Visual Testing With Appium, Part 2

This post is the second in a 3-part series on visual testing with Appium. Visual testing is an important category of testing and can catch visual regressions as well as functional bugs. The inspiration for this series comes from a free online video course on mobile visual testing I produced for Test Automation University. Check it out! (And don't forget to read the first part in this series first).

In the first part of this series, we looked at how to put together a simple but effective homebrew visual testing framework for mobile apps using Appium and Appium's built-in image processing capabilities (thanks, OpenCV!). Our approach did have a number of limitations, however:

  1. We had to manage our own baseline images by storing them in a directory on the machine running Appium. This is obviously not very scalable, since whole teams would need access to these images, we'd probably want to keep a revision history in case we want to roll back to a previous baseline, etc...
  2. We had to manage the logic for comparing screenshots to baselines, including deciding what to do when we detected differences. In the case of the logic we implemented, we simply threw an exception when differences were detected. But this would kill our functional test as well! It's nice for the functional test to continue and for visual differences to be merely flagged for later review rather than cause the whole test to fail.
  3. In our old system, if we detected a visual difference, an image would be generated for us that shows us where the differences might be. It would look something like this, which is an example of how things show up when encountering a failure:

    Example of visual regression

    As you can see, it's not just the dislocated "Login" button which is highlighted. Various bits of the device UI have also changed. How long until there are *enough* changes in this part of the UI for a visual test to fail, when in reality nothing changed in our app? In general, we have to worry a lot about *false positives*, which is when we are alerted to a potential problem when none in fact exists. Other typical causes for false positives include, for example, dynamic text whose content is irrelevant to the visual check but which does visually change every time the test is run.
  4. The current approach doesn't at all handle scrolling content. What happens when we want to visually verify a screen which has a list or a scroll view? For this to work, we'd need to use Appium to incrementally scroll, take screenshots, and stitch them together into one long image for comparison. This is certainly possible, but it can be pretty finicky.

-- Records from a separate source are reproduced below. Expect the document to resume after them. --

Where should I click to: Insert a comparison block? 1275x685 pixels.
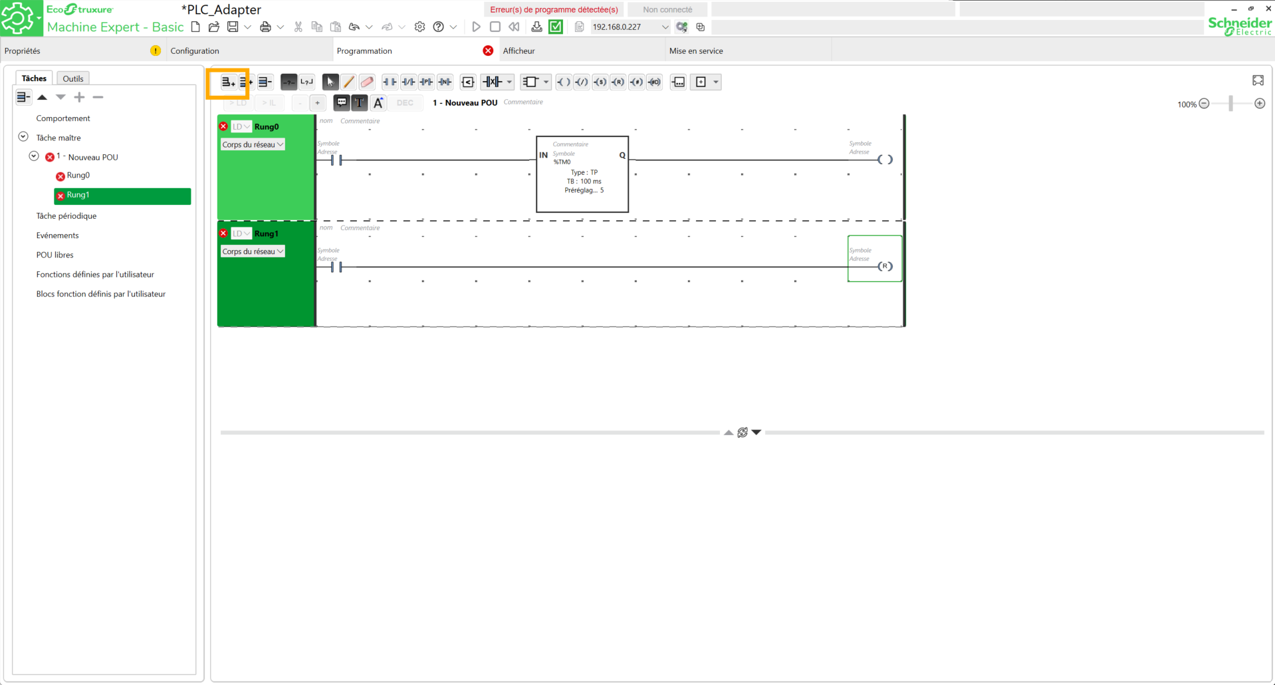pos(468,82)
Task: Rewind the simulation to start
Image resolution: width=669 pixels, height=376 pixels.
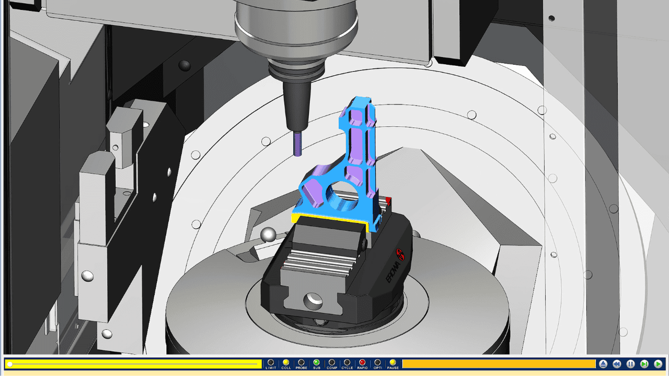Action: point(617,364)
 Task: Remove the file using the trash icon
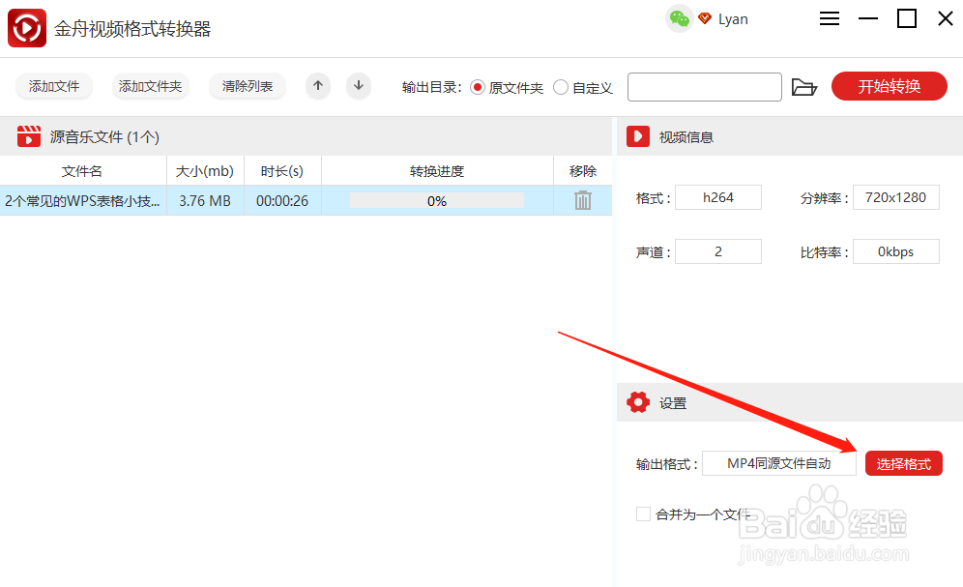582,200
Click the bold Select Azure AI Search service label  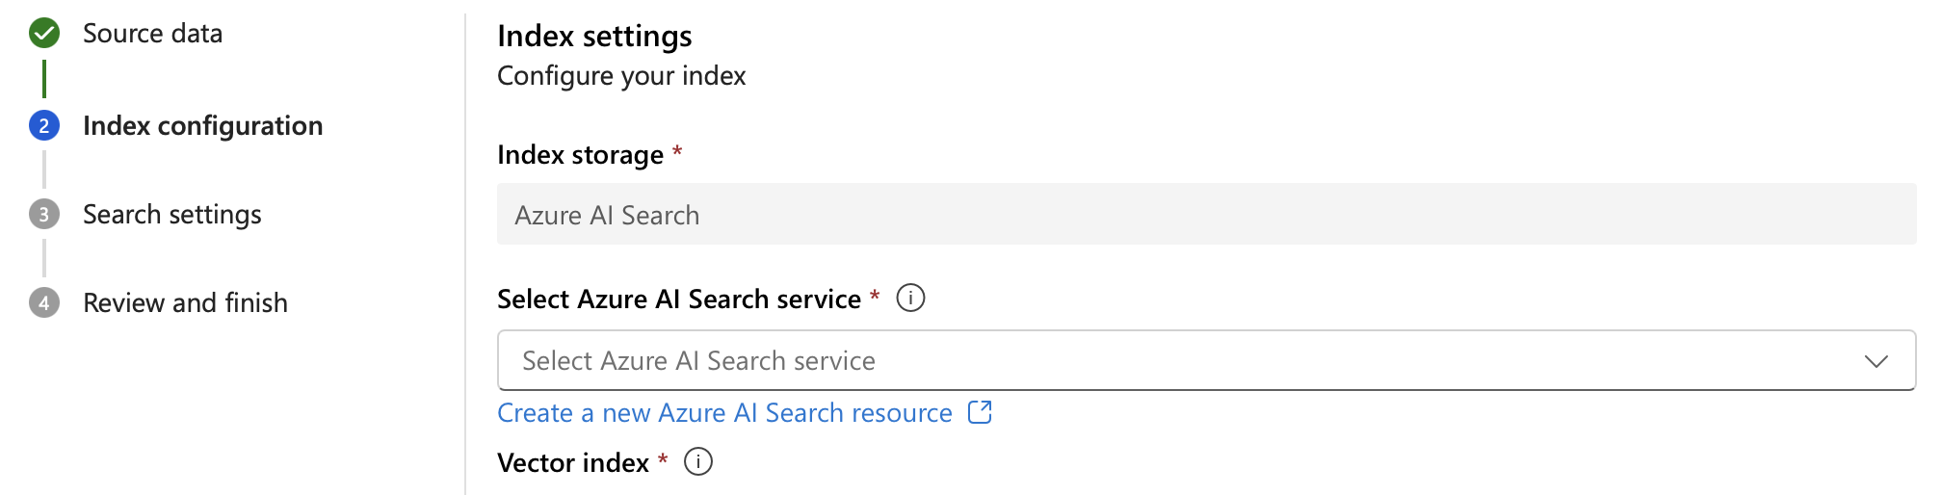(678, 300)
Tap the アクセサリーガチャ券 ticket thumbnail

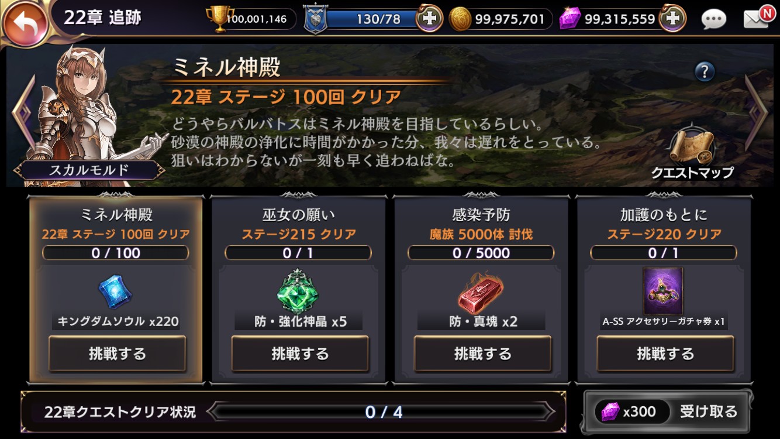pos(664,291)
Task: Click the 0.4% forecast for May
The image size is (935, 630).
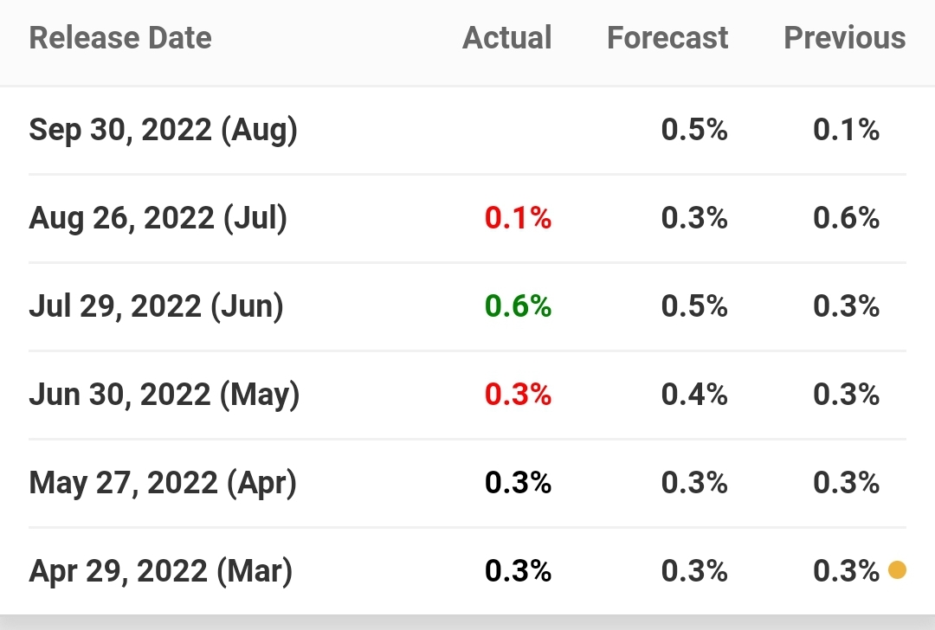Action: (694, 395)
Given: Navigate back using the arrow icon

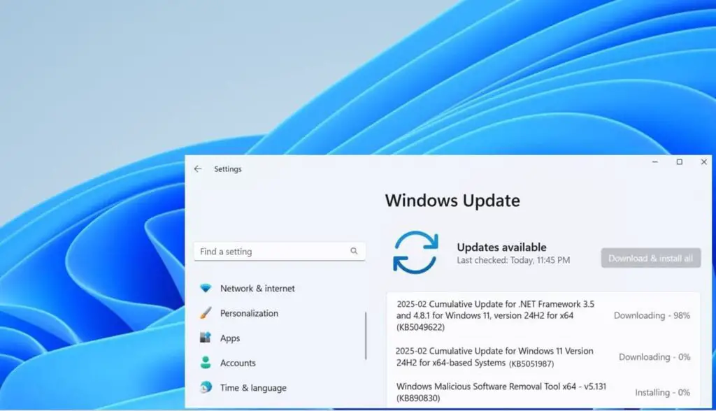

Making visual testing robust and maintainable

Thankfully, we can solve pretty much all of these challenges. My favorite way to handle them is with a service called Applitools, which specializes in exactly this kind of visual testing. Let's see how I can eliminate a bunch of code from the last article and at the same time improve the quality and developer experience of our visual testing.

First, I have to ensure that I have the Applitools Eyes SDK set up in my project:

testImplementation group: 'com.applitools', name: 'eyes-appium-java4', version: '4.2.1'

Now, I can adjust my setUp and tearDown methods to manage the state of the Eyes service, represented by a class field named eyes:

@Before
public void setUp() throws Exception {
    // <snip>caps and driver instantiation</snip>

    // set up Eyes SDK
    eyes = new Eyes();
    eyes.setLogHandler(new StdoutLogHandler());
    eyes.setApiKey(System.getenv("APPLITOOLS_API_KEY"));
}

@After
public void tearDown() {
    eyes.abortIfNotClosed();
    if (driver != null) {
        driver.quit();
    }
}

Here I am merely telling Eyes to log its output to stdout so I can read it from the console, and also registering my API key (which I've stored as the value of an environment variable) so that the service knows to associate checks and screenshots with me and not someone else.

Now, for each distinct visual test session, I call eyes.open and eyes.close, like so:

eyes.open(driver, "TheApp", "appium pro basic design test");
// actual functional test logic and visual checks go here
eyes.close();

Notice that this is where we actually give the eyes object access to our driver, which is how it will be able to tell Appium to take screenshots at the appropriate times.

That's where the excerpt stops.